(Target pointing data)
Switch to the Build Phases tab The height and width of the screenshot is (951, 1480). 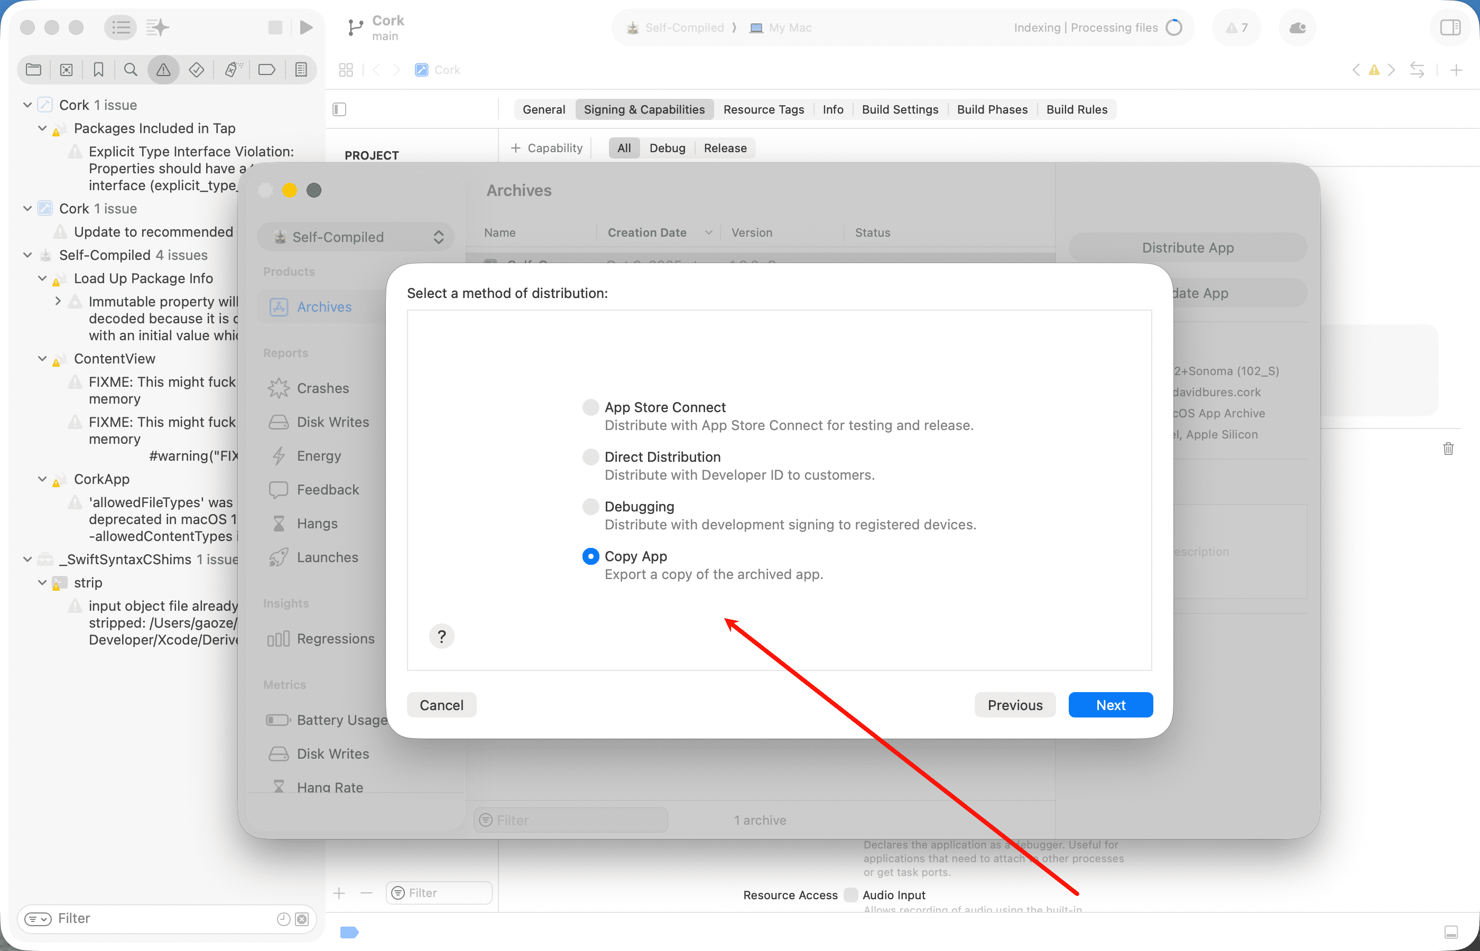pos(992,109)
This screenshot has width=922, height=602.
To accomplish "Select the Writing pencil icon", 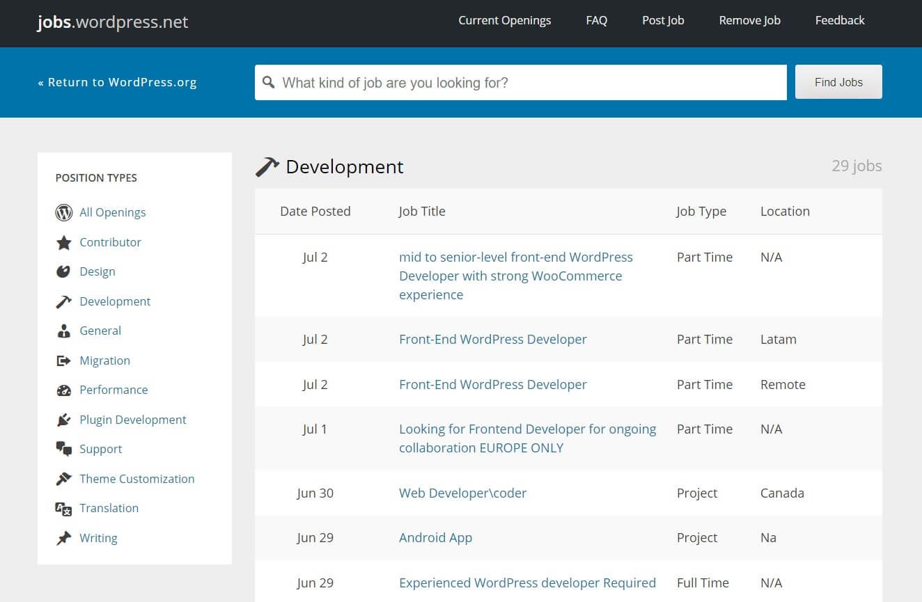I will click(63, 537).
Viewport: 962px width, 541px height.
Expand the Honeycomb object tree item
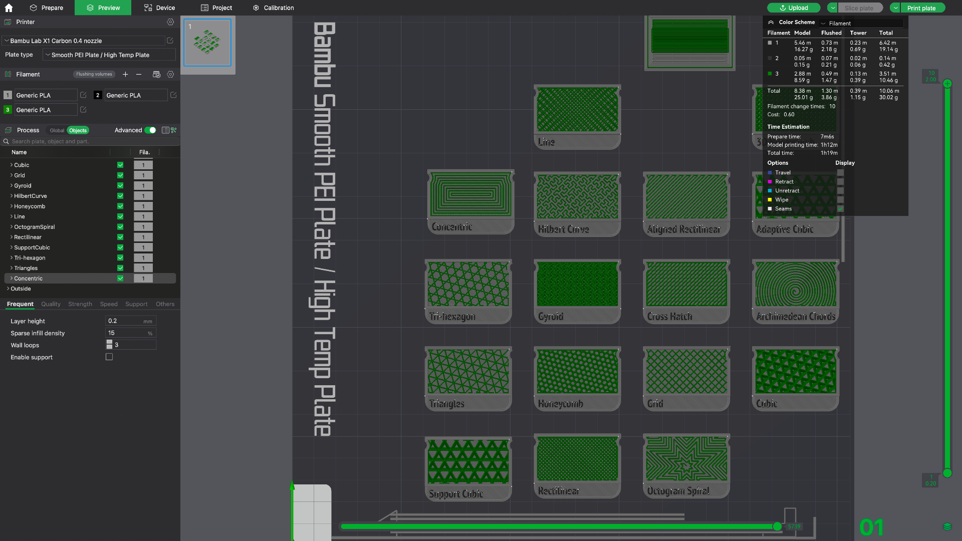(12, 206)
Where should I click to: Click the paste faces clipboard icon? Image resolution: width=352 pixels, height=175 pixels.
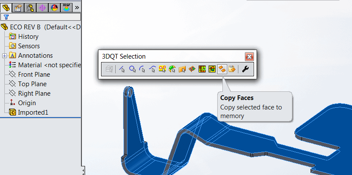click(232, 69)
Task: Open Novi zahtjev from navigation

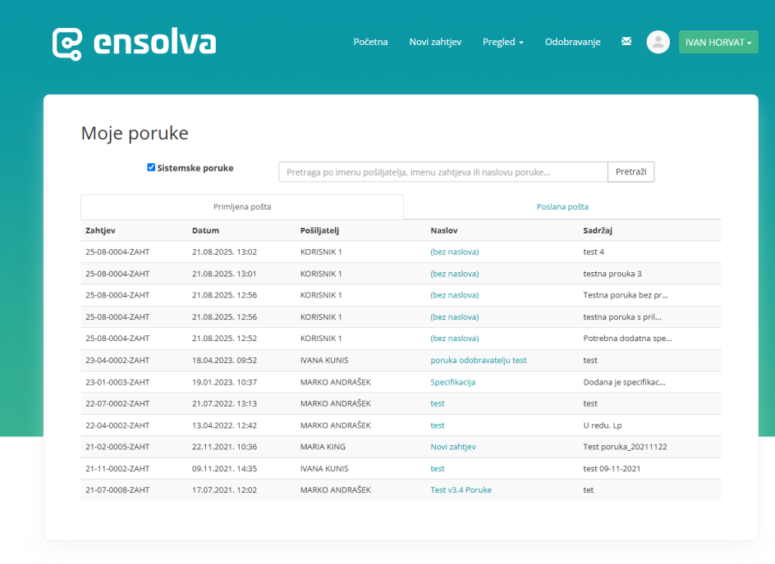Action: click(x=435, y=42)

● **What is asked**:
Rewrite the rows starting at the line containing "Viewport: 962px width, 541px height." and ending at the last row, shifting every coordinate in their answers up by 55 and keeping all other text intact. Leave the pictures out.

● **Final result**:
Viewport: 962px width, 541px height.
Expand the Honeycomb object tree item
(67, 261)
Where should I click to: Click the paste faces clipboard icon? Image resolution: width=352 pixels, height=175 pixels.
click(287, 124)
Task: Open Novi zahtjev from navigation

Action: click(x=490, y=97)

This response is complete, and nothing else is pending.